## Work task
Find the line containing "Click the zoom in magnifier icon" in the entries; transcribe it and all remaining lines through the end, exactly as they appear, but not the pictures.

(Records from a dataset)
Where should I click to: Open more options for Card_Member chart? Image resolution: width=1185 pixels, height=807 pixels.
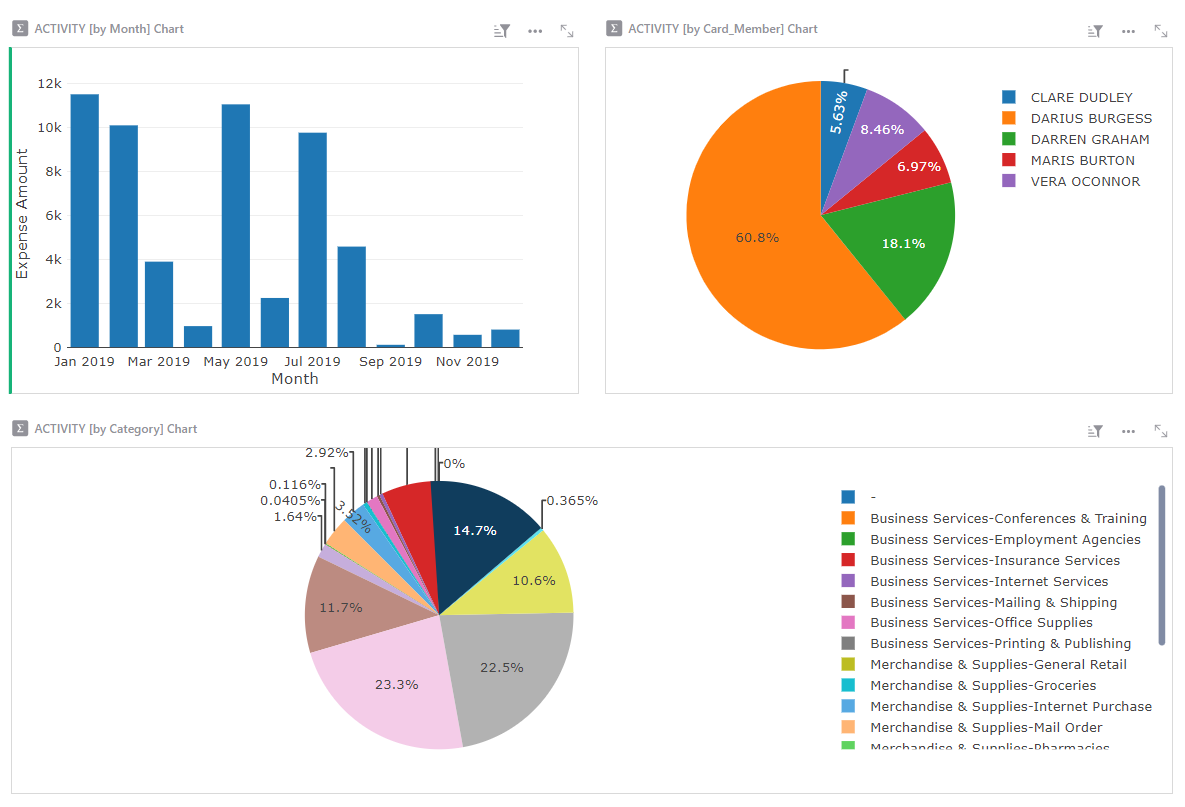1128,31
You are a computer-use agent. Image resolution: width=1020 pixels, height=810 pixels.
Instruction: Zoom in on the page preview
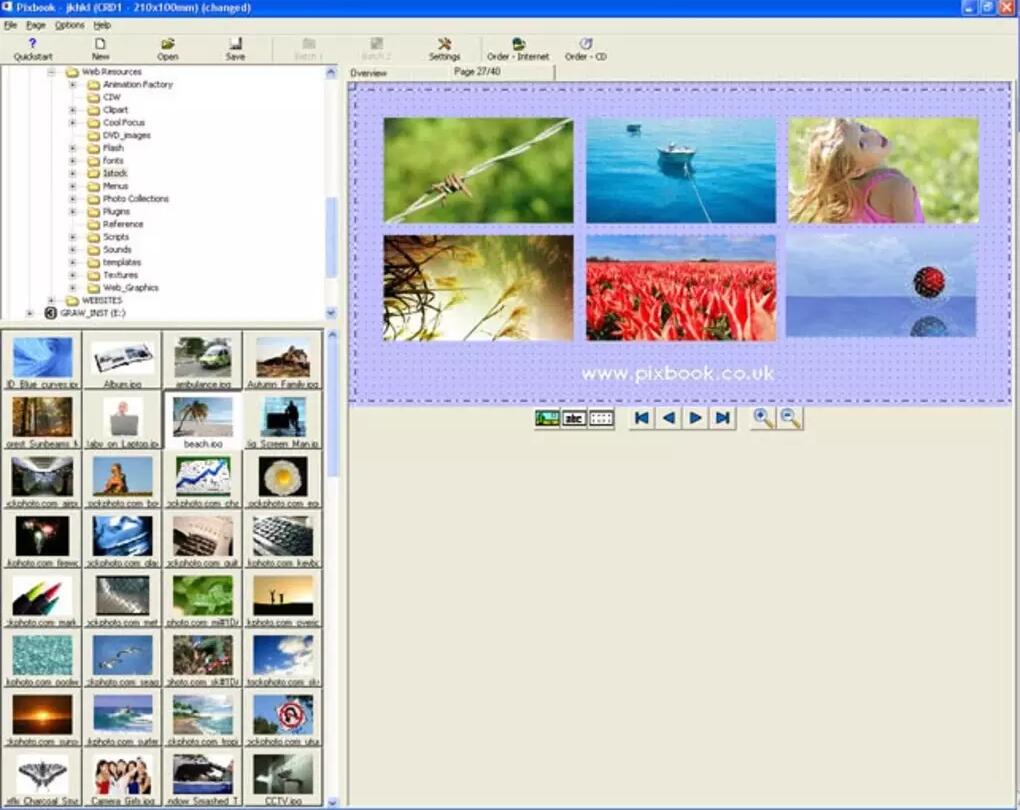tap(762, 419)

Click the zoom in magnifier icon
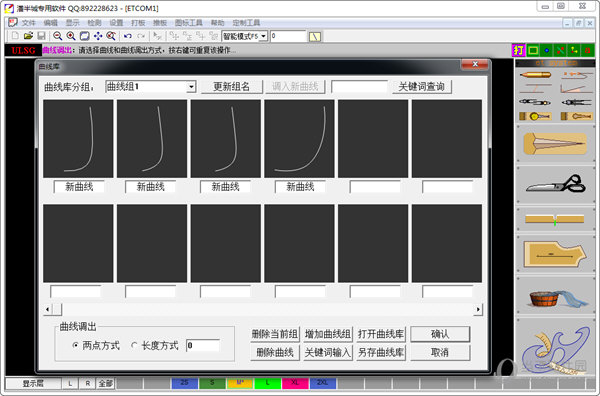(71, 36)
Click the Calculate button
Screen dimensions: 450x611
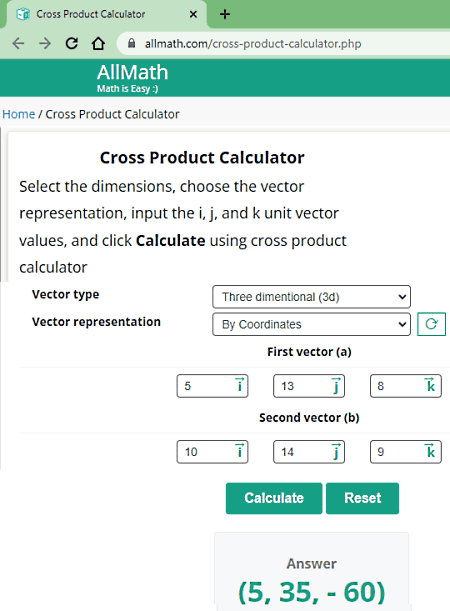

## Response area
Click the zoom in magnifier icon
(71, 36)
Click the Calculate button
Screen dimensions: 450x611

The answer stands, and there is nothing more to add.